## [TEXT SECTION]
━━━

In February, a new teacher will join Matsumoto Amity. His name is Adam and he is coming to Japan from the US, we are all looking forward to welcoming him! Recently, in the adult conversation class, we discussed some of the differences between American English and British/Australian English. Even though we all speak English, there are some differences in spelling, pronunciation and in the words we choose in a certain situation. This is especially true of slang words. For example, an American might say:
`It`s freezing out there! put on a sweater!`
and a British person would probably say:
`It`s rather chilly out! Put on your jumper!`
Essentially, they have the same meaning, but people tend to feel these differences are very important, perhaps because dialect and identity are so close - and, of course, variety is the spice of life.

━━━

## [EXTRACTED DATA]
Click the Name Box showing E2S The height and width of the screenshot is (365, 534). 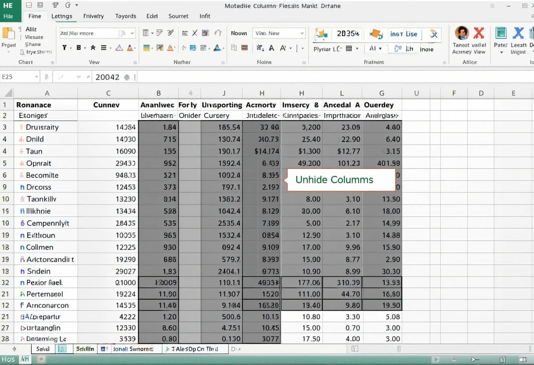tap(20, 77)
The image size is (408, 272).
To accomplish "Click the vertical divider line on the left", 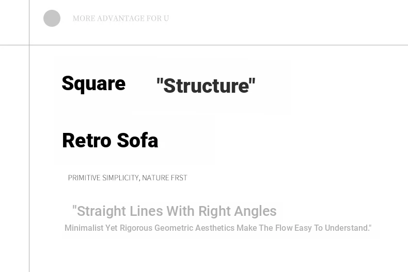I will coord(29,155).
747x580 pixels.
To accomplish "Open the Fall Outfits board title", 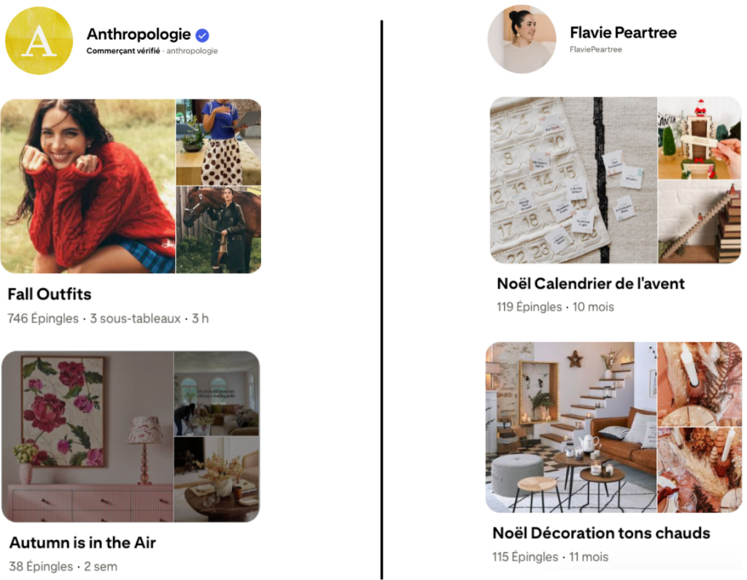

━━━

## [WORK INSTRUCTION A]
Set down the passage on American and British English word for word, between "In February, a" and "spice of life.", inclusive.
## [WORK INSTRUCTION B]
Resume the passage on American and British English from where it stops.

## [TASK ANSWER A]
In February, a new teacher will join Matsumoto Amity. His name is Adam and he is coming to Japan from the US, we are all looking forward to welcoming him! Recently, in the adult conversation class, we discussed some of the differences between American English and British/Australian English. Even though we all speak English, there are some differences in spelling, pronunciation and in the words we choose in a certain situation. This is especially true of slang words. For example, an American might say:
`It`s freezing out there! put on a sweater!`
and a British person would probably say:
`It`s rather chilly out! Put on your jumper!`
Essentially, they have the same meaning, but people tend to feel these differences are very important, perhaps because dialect and identity are so close - and, of course, variety is the spice of life.

## [TASK ANSWER B]
Hello from Peter at Matsumoto Amity,
This week, the teachers have been very busy confirming the lesson schedules for the next school year, beginning in April. I`m really looking forward to meeting the new students and I`m very glad that so many students are continuing here!
I was a little ill recently so I took a trip to the Hospital. I had a headache, my nose hurt and I had a sore throat. I found it very difficult to sleep and the rest of my body ached too, so I was worried it might be the flu. Luckily for me, the doctor informed it wasn`t influenza - but I had to take some medicine. During the examination, the nurse asked me if I had any allergies and I learned the word for `hayfever` in Japanese (花粉症).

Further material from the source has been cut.